### [What is asked]
1) Condense the paragraph of the Andrew Luck article that begins "Andrew Luck absolutely does not need the job" into a short bulleted list, keeping its main facts.
2) Transcribe word for word the stretch of the Andrew Luck article from "The GM title" through "substantial and powerful.".

### [Extracted text]
++++

Andrew Luck absolutely does not need the job — some would even call it a burden — that he has taken at his alma mater. The four-time Pro Bowler is both a Stanford and College Football Hall of Famer. The former No. 1 overall draft pick threw for almost 30,000 yards in the NFL. He’s got a family, security, even celebrity.
Who needs the aggravation of negotiating the NIL jungle with parents, players and agents? Certainly not Luck. It wasn’t so long ago that his life was simpler as the offensive coordinator for the freshman team at Palo Alto High School.
Now he is about to take over the operational playbook for an intellectual giant fallen on hard football times.
“Football?” Luck said recently. “I’m back in football, baby.”
No, Luck does not need his new position given this point in his life, but he can certainly get the job done. Perhaps he’ll even kill it in reshaping Stanford football as the program’s new general manager.
The GM title has emerged in these transitioning times as second-most important on a college football staff. If the GM job is executed correctly, only the head coach is more substantial and powerful.

++++

### [Stored data]

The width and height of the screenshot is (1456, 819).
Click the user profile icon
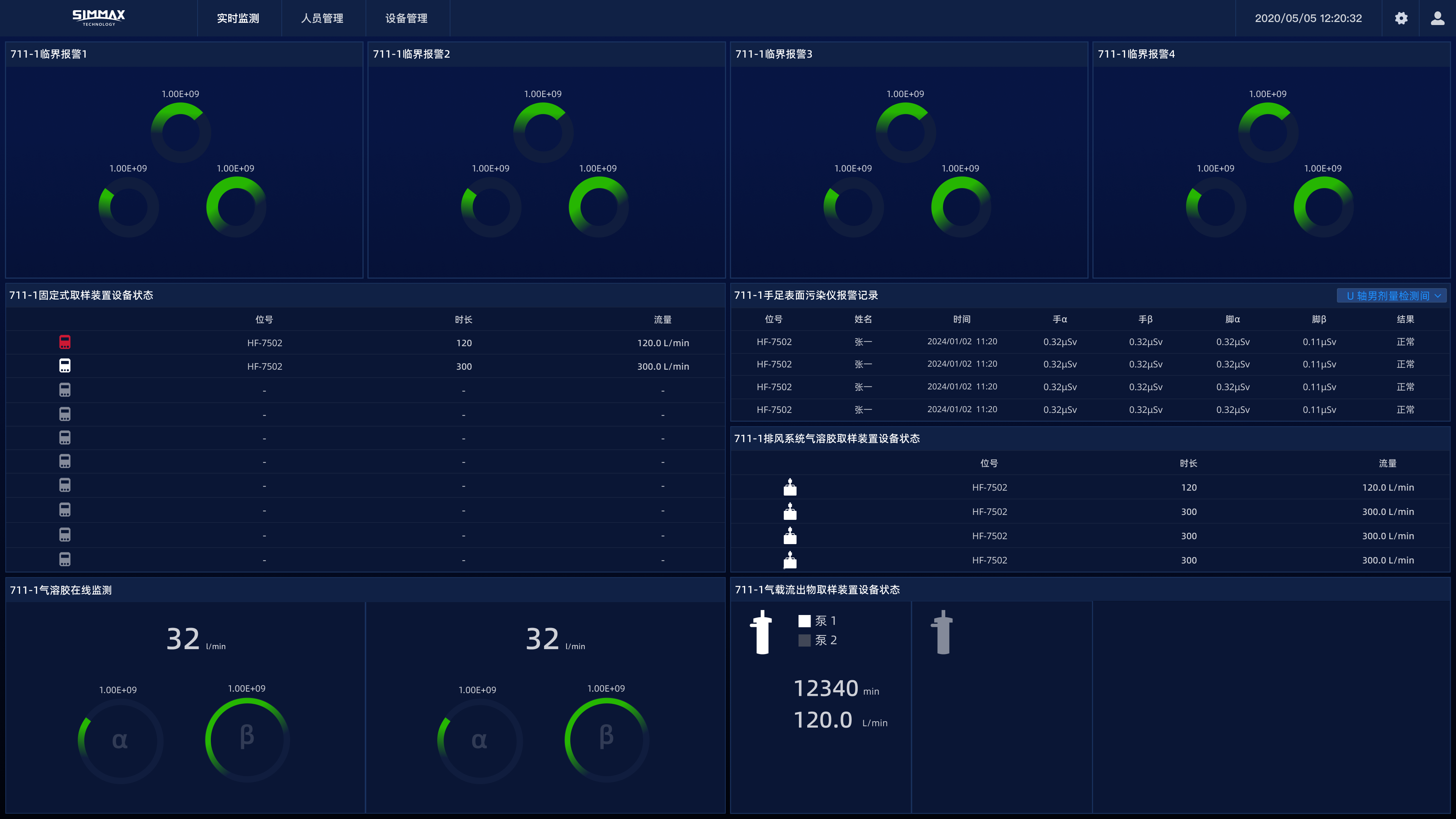1437,18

++++

### [Problem solutions]
1)
- Luck doesn't need his new job at Stanford, his alma mater, and some would call it a burden.
- He is a four-time Pro Bowler and a member of both the Stanford and College Football Halls of Fame.
- He was the No. 1 overall draft pick and threw for nearly 30,000 NFL yards.
- He has a family, security and celebrity.

2)
The GM title has emerged in these transitioning times as second-most important on a college football staff. If the GM job is executed correctly, only the head coach is more substantial and powerful.